4.5 Collective Investment scheme:
A Collective Investment Scheme (CIS), as its name suggests, is an investment scheme wherein
several individuals come together to pool their money for investing in a particular asset(s) and
for sharing the returns arising from that investment as per the agreement reached between them
prior to pooling in the money. The term has broader connotations and includes even mutual
funds. For instance, in UK, the unit trust scheme is a collective investment scheme. However,
in India, as in US, the definition of CIS excludes mutual funds or unit trust schemes etc. and is
given a strict definition in Section 11AA of the SEBI Act, 1992. CISs are regulated by the
securities market regulator – SEBI - under SEBI (Collective Investment Scheme) Regulations,
1999.
• Collective Investment Schemes pool the money of many investors to professionally
manage large portfolios of securities.
• Collective Investment Schemes are more frequently known as ‘investment funds’,
‘mutual funds’ or simply ‘funds’. These securities may include shares, debt securities,
money market securities or a combination of any of these.
• Each investor holds a pro-rata share of a portfolio and they are entitled to the profits
and losses that accrue to the securities in that portfolio.
• As per the SEBI Ordinance, 2013 if there is a collection or corpus of funds which
exceeds the value of 100 crore, then it would be considered as a collective investment
scheme.
Benefits of Collective Investment Schemes
Professional Investment Management
Collective Investment Schemes hire full-time investment professionals to manage the
investment portfolios. These managers have real-time access to crucial market information and
they are able to execute trades in a very quick and cost-effective manner.
Diversification
Collective Investment Schemes invest in a broad range of securities. This limits investment
risk by reducing the investor’s exposure to a possible decline in the value of any one security.

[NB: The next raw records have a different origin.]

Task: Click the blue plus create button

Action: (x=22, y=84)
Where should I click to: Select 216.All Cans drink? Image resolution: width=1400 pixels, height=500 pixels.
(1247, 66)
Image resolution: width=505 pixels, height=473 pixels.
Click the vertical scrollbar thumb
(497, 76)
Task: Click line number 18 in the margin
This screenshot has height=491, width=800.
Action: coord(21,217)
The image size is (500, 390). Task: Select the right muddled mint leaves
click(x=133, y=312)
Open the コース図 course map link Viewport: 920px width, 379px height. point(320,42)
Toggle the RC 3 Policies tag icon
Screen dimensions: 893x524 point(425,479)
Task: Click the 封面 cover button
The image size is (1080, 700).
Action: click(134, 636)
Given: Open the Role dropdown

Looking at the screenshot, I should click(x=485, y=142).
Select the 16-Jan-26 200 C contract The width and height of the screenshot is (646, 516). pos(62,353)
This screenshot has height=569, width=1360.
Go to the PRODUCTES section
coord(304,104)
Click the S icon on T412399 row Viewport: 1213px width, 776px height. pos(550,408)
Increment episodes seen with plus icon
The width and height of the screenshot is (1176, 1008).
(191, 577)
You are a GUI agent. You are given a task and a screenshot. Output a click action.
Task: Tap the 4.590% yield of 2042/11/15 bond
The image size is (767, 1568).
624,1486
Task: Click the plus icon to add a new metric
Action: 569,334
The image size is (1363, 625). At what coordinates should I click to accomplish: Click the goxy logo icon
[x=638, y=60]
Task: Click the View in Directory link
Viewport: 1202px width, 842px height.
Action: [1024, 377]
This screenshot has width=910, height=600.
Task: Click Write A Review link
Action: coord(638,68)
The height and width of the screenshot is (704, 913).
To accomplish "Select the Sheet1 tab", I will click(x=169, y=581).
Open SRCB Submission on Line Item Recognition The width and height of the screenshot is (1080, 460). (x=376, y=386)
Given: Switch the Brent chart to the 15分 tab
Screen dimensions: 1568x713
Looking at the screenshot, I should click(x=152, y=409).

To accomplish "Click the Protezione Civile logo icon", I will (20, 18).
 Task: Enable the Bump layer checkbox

This implies that investors may benefit from diversification techniques that are usually only
available to large investors who are able to buy significant positions in a wide variety of
securities.
Low Cost
Collective Investment Schemes allow investors to participate in diversified portfolios at a
relatively low cost. For example, one is able to contribute towards such an investment plan
for as little as Rs.500 per month.
Personal Service
These consultants provide you with personal assistance when you need to buy or sell your
investment and they provide you with fund information that may answer any questions that you
have about your account status.
Liquidity
Collective Investment Schemes allow you to get your money back in a prompt manner at the
relevant market related prices.
Transparency
You get regular information on the value of your investment and you may be able to obtain
information on the specific investments that are made by the Collective Investment Scheme.
Which are not considered as a collective investment schemes?
• There are several schemes which are not classified as collective investment schemes.
The following are the schemes which are not considered as a CIS:
• Any insurance transaction or insurance contract for which the provisions of the
Insurance Act, 1938 would operate.
• Any form of deposits which are accepted by Non Banking Financial Companies
(NBFC).
• Any scheme which is developed by a Co-operative Society or a Society under the
Society Registration Act.
• Any contributions which are donated to a particular portfolio.
• Any form of pension fund or insurance scheme in accordance with the requirements of
the Employee Provident Fund and Miscellaneous Provisions Act, 1952.
• Any form of chit funds under the provisions of the Chit Fund Act, 1982.
• Any form of deposits which come under section 73 to 76 of the Companies Act, 2013.